AUSGEWÄHLTER TEXT –
☆ ☆ ☆ ☆ ☆ ☆ ☆
Sachsens SPD macht Innenminister Ulbig mitverantwortlich

Sachsens SPD-Generalsekretärin Daniela Kolbe erklärte: "Es war keine Überraschung, dass Pegida-Anhänger am Montag auf die Straßen gingen. Pegida hatte angekündigt, die Feierlichkeiten zum Tag der Deutschen Einheit stören und somit für sich nutzen zu wollen." Trotzdem hätten Demonstranten vor der Frauenkirche ihren Hass verbreiten, andere beleidigen und erniedrigen können. "Hier sind die Grenzen der Meinungsfreiheit und des Anstandes erneut überschritten worden. Gegendemonstranten berichteten gleichzeitig davon, mit Auflagen gestoppt und eingekesselt worden zu sein."
☆ ☆ ☆ ☆ ☆ ☆ ☆
GEGEBENE ANGABEN –

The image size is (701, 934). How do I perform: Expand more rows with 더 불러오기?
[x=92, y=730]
☆ ☆ ☆ ☆ ☆ ☆ ☆
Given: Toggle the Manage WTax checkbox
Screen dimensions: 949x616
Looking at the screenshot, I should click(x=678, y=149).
☆ ☆ ☆ ☆ ☆ ☆ ☆
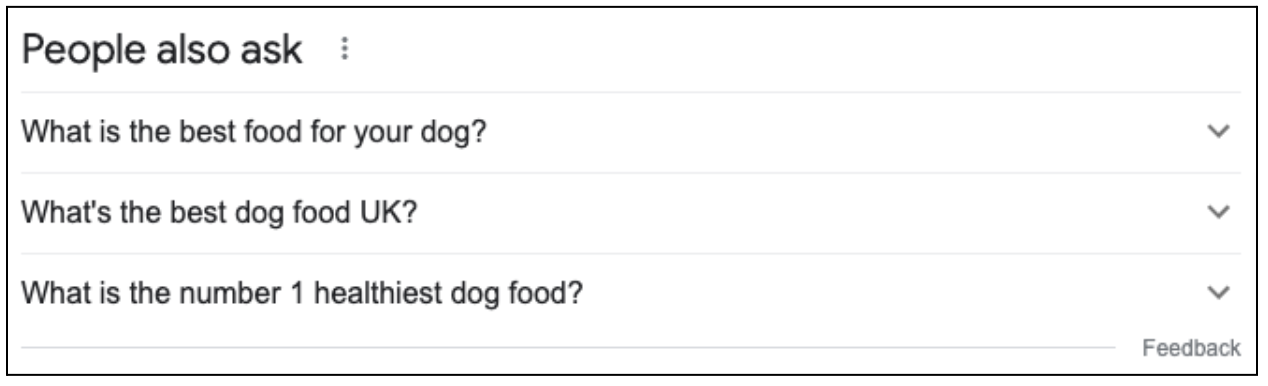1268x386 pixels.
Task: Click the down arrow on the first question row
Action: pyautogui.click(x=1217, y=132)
☆ ☆ ☆ ☆ ☆ ☆ ☆
AUFGABENSTELLUNG –
Beantworte diese Fragen zum ausgewählten Text:
1. Welches Amt hat Daniela Kolbe?
2. Welche Feierlichkeiten wollte Pegida laut eigener Ankündigung stören?
3. Wovon berichteten die Gegendemonstranten?
Die Einträge spielen hierfür keine Rolle.

LÖSUNG –
1. Sie ist Generalsekretärin der SPD in Sachsen.
2. Die Feierlichkeiten zum Tag der Deutschen Einheit.
3. Davon, mit Auflagen gestoppt und eingekesselt worden zu sein.